This is not the first walk in the footsteps of W.G.
Sebald, whose The Rings of Saturn was an account of his walk round Suffolk 20 years ago.
But Phil Smith's own walk soon becomes quite as extraordinary as Sebald's and he matches Sebald's erudition, originality and humour swathe for swathe.
On one level On Walking describes an actual, lumbering walk from one incongruous B&B to the next, taking in Dunwich, Lowestoft, Southwold, Covehithe, Orford Ness, Sutton Hoo, Bungay and Rendlesham Forest - with their lost villages, Cold War testing sites, black dogs, white deer and alien trails.
On a second level it sets out a unique kind of walking that the author has been practising for many years and for which he is quietly famous.
It's a kind of walking that burrows beneath the guidebook and the map, looks beyond the shopfront and Tudor facade and feels beneath the blisters and disgruntlement of the everyday.
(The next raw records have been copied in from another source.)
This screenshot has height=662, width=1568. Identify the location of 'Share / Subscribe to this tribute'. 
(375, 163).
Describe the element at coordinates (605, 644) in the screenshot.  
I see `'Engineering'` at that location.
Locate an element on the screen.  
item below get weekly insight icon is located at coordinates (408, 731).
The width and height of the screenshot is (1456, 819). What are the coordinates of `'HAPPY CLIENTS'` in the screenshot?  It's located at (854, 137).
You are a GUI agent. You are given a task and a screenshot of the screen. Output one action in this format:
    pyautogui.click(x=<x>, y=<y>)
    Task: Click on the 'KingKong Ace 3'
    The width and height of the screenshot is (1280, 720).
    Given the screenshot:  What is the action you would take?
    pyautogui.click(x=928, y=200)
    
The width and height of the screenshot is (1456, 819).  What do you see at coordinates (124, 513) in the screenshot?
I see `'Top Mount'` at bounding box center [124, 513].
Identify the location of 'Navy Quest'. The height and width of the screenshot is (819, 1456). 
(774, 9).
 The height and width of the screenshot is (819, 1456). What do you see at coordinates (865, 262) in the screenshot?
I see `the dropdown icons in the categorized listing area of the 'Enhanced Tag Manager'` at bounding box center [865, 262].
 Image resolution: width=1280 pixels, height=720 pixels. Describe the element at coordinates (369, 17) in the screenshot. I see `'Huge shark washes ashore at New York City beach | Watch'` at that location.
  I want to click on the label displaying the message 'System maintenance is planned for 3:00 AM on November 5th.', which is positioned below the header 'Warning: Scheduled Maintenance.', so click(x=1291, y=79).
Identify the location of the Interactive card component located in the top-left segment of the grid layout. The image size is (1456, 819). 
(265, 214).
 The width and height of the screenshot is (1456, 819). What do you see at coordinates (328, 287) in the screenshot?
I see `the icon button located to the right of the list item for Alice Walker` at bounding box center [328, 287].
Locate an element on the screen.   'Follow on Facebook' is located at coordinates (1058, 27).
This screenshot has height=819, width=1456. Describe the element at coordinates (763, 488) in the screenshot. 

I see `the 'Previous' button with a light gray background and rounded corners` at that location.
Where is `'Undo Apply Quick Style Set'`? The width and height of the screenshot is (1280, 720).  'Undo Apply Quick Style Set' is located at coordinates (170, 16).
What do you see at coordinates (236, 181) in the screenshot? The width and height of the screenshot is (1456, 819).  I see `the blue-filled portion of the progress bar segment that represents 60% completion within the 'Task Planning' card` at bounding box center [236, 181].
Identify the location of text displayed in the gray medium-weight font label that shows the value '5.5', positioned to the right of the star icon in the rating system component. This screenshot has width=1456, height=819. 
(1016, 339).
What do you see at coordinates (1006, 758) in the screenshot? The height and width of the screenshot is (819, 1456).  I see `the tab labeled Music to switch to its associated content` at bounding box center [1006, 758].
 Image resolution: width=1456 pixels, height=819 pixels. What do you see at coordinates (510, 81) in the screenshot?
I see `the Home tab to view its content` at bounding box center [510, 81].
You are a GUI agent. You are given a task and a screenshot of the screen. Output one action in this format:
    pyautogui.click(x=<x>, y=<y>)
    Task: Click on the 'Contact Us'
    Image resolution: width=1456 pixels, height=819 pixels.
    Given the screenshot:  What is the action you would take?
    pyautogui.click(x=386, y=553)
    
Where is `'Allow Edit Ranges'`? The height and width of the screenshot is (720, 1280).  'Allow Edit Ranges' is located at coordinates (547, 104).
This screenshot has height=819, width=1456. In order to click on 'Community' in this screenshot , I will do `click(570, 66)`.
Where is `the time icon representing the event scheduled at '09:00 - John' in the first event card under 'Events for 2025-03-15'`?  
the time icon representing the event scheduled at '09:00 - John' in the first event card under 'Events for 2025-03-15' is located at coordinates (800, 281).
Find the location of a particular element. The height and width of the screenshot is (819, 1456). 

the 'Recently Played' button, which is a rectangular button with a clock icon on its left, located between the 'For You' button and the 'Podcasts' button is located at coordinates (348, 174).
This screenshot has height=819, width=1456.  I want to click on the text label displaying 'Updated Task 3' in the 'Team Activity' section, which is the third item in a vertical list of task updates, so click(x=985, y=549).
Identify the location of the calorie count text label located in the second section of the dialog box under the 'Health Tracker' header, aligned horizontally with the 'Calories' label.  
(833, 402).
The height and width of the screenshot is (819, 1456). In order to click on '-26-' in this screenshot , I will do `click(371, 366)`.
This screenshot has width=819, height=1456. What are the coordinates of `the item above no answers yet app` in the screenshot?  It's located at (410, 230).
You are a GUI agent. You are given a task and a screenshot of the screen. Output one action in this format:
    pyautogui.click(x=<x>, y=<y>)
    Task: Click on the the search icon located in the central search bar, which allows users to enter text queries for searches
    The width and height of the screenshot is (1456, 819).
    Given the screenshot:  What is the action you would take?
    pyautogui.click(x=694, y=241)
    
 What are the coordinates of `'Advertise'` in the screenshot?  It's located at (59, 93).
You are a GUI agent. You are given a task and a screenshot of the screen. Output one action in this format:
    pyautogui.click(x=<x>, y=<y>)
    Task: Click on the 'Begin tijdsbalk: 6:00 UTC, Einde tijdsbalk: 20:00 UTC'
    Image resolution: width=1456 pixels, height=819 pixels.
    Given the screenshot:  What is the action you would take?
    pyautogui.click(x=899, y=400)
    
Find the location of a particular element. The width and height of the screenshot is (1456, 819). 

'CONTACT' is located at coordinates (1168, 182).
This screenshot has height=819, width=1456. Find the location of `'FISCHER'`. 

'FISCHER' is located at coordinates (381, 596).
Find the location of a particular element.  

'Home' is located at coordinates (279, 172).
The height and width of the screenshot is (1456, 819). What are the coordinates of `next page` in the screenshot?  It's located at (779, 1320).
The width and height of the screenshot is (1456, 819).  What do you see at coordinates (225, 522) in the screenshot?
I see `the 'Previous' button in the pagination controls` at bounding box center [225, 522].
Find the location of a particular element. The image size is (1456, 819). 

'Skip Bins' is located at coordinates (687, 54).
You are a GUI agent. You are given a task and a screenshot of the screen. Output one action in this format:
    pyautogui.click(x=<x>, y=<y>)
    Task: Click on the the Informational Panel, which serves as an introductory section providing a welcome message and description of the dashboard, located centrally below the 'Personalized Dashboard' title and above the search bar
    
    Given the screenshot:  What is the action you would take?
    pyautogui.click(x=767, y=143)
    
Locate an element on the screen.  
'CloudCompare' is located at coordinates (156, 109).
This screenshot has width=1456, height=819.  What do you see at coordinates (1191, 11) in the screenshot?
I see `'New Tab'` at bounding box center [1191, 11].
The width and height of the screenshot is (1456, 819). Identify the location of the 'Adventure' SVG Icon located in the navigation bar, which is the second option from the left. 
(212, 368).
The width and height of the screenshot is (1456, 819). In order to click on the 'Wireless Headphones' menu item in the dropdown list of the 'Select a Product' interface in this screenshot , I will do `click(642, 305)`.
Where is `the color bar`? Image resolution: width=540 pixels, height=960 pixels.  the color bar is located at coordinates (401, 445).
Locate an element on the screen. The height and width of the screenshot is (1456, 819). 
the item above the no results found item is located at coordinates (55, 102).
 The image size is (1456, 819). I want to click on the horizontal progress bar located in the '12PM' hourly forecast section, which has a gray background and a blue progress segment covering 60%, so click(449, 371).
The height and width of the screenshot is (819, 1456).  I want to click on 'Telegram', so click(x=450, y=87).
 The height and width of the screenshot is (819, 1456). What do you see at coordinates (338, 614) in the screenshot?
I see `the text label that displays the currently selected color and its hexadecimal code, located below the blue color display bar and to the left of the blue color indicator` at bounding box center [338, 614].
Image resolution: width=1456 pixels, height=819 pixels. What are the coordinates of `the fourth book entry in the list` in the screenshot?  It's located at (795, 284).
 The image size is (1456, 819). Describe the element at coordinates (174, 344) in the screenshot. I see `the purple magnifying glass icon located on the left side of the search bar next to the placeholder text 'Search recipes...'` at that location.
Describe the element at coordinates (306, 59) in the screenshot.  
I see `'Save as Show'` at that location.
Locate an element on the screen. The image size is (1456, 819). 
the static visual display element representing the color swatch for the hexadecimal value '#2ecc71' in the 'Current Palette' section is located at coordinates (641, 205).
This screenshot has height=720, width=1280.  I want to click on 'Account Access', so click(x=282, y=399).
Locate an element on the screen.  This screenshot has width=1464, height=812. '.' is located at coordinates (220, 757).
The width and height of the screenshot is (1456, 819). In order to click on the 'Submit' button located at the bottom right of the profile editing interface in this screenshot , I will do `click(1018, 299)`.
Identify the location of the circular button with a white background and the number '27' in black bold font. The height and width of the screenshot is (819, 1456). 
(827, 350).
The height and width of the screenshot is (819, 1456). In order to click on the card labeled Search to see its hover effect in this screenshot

Those who try it report that their walking [and their whole way of seeing the world] is never quite the same again. And the Suffolk walk described in this book is an exemplary walk, a case study - this is exactly how to do it. And on a third level, On Walking is an intellectual tour de force, encompassing Situationism, alchemy, jouissance, dancing, geology, psychogeography, 20th century cinema and old TV, performance, architecture, the nature of grief, pilgrimage, World War II, the Cold War, Uzumaki, pub conversations, synchronicity, somatics and the Underchalk.